= YOUR OBJECTIVE =
Rewrite the rows from the line containing "You are a GUI" through the end of the rows, replacing "click action" with "tap action" and changing nothing else. Leave the pictures out.

— start of ROWS —

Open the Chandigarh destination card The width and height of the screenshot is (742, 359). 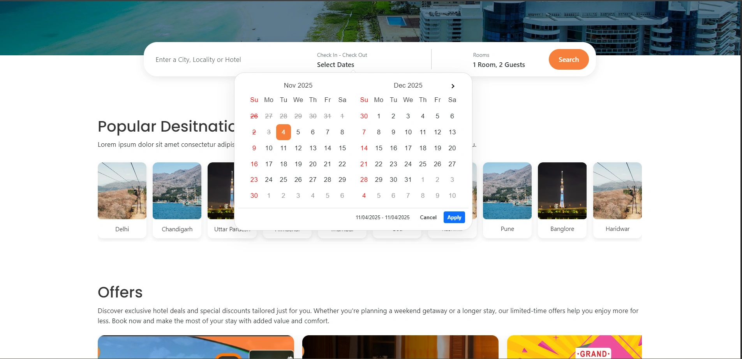[177, 199]
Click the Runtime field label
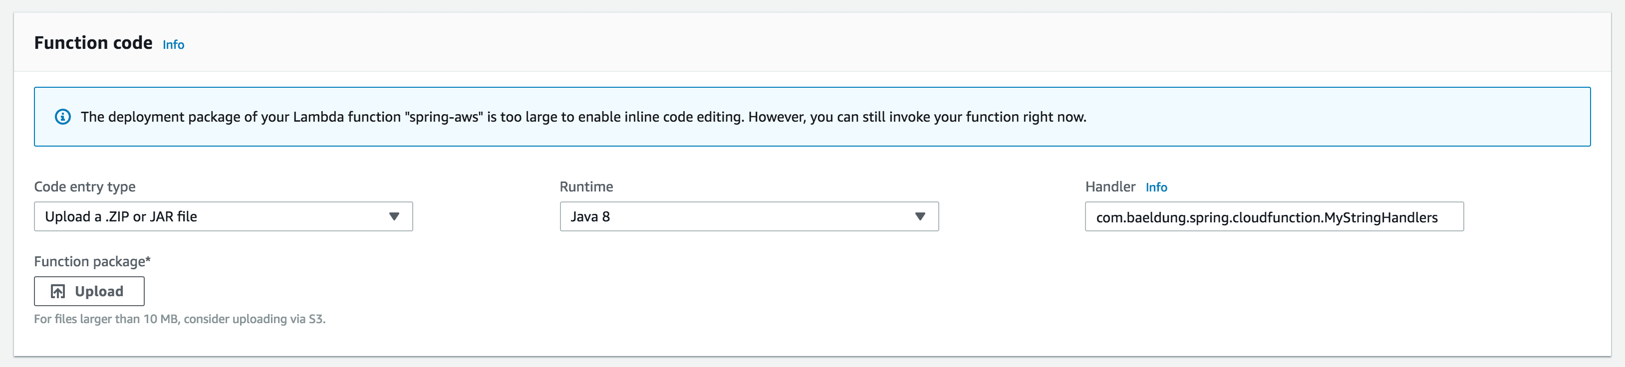This screenshot has height=367, width=1625. (x=586, y=187)
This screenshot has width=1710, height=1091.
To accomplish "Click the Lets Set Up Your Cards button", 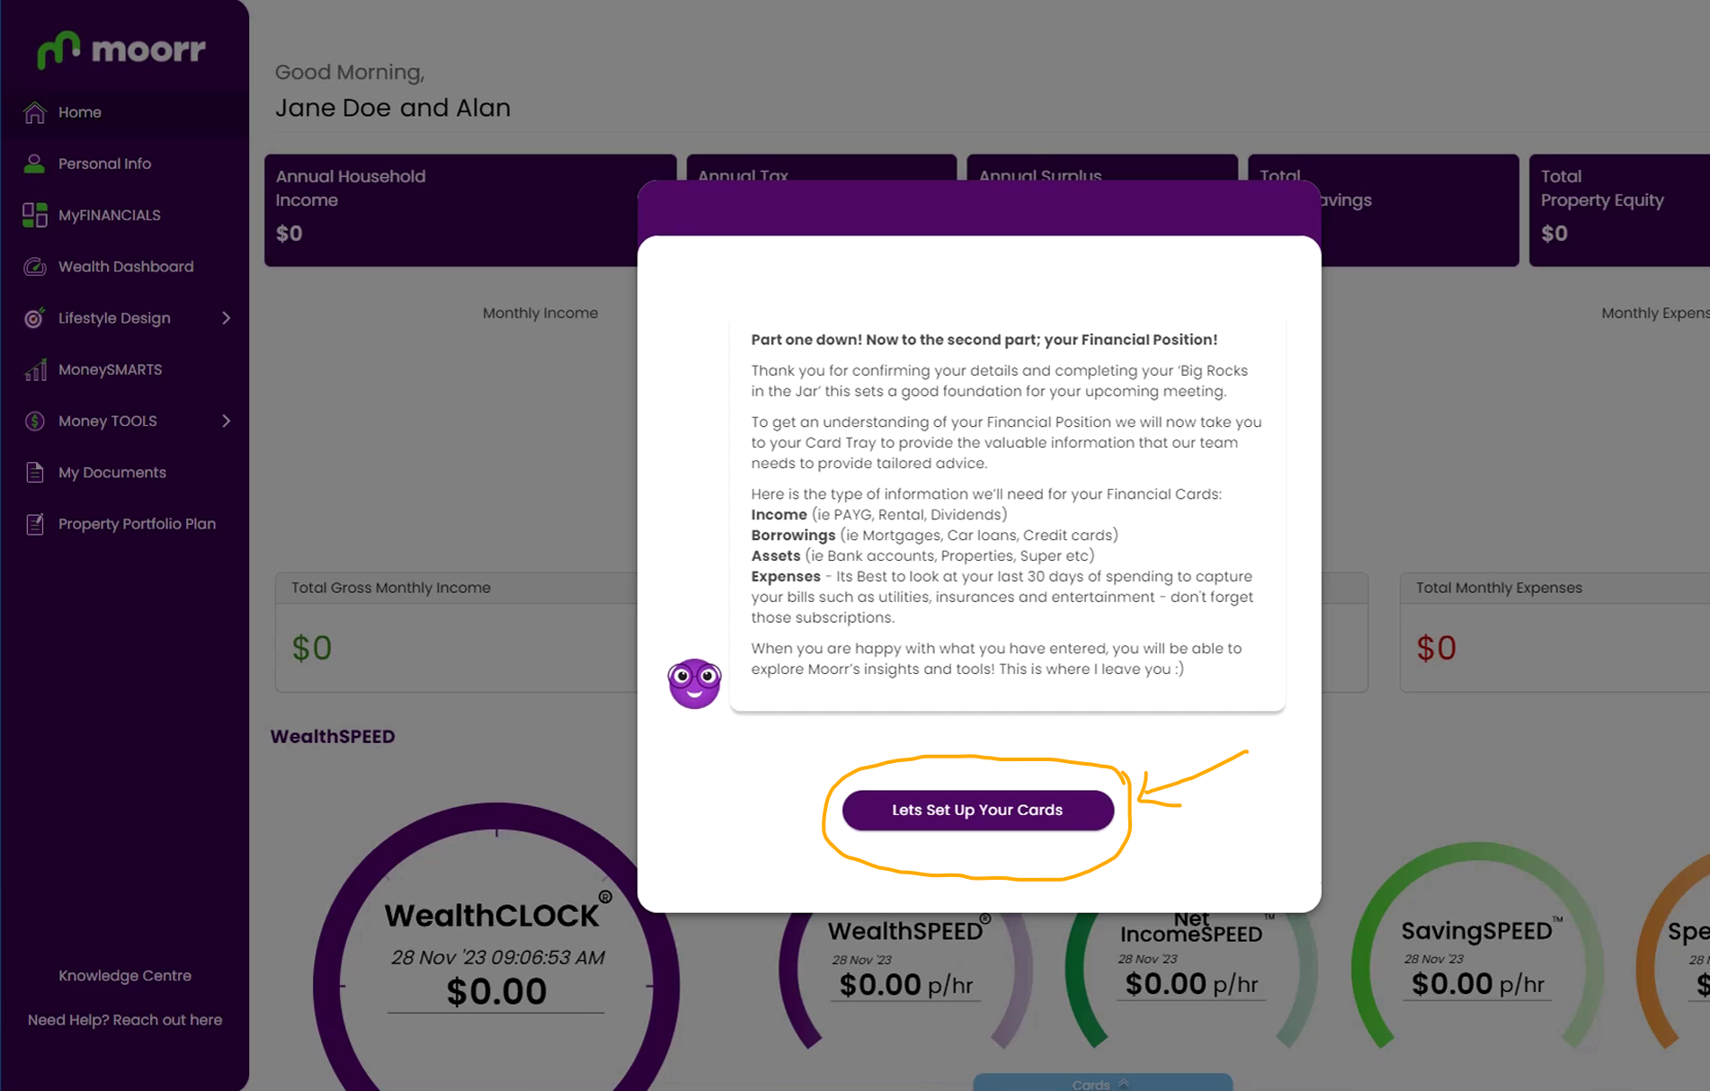I will 977,810.
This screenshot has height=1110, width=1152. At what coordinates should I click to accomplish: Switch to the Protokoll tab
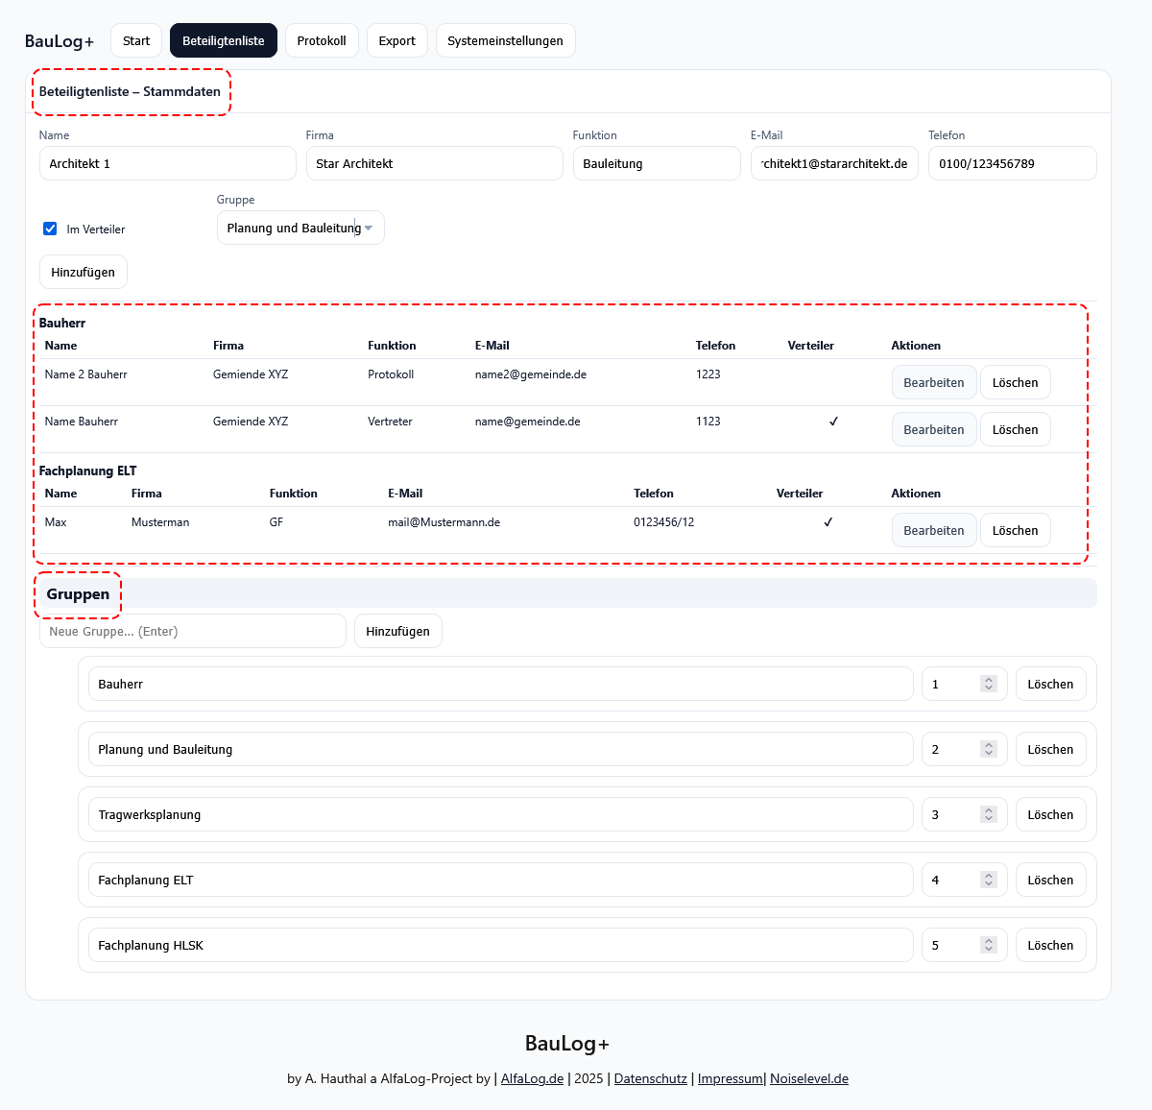[322, 41]
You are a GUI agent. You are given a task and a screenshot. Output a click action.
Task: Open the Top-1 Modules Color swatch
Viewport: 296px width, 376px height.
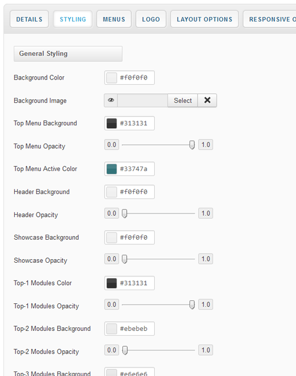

— end of ROWS —

= TASK OUTPUT =
You are a GUI agent. You are given a task and a screenshot. Output a tap action.
Task: Open the Top-1 Modules Color swatch
Viewport: 296px width, 376px height.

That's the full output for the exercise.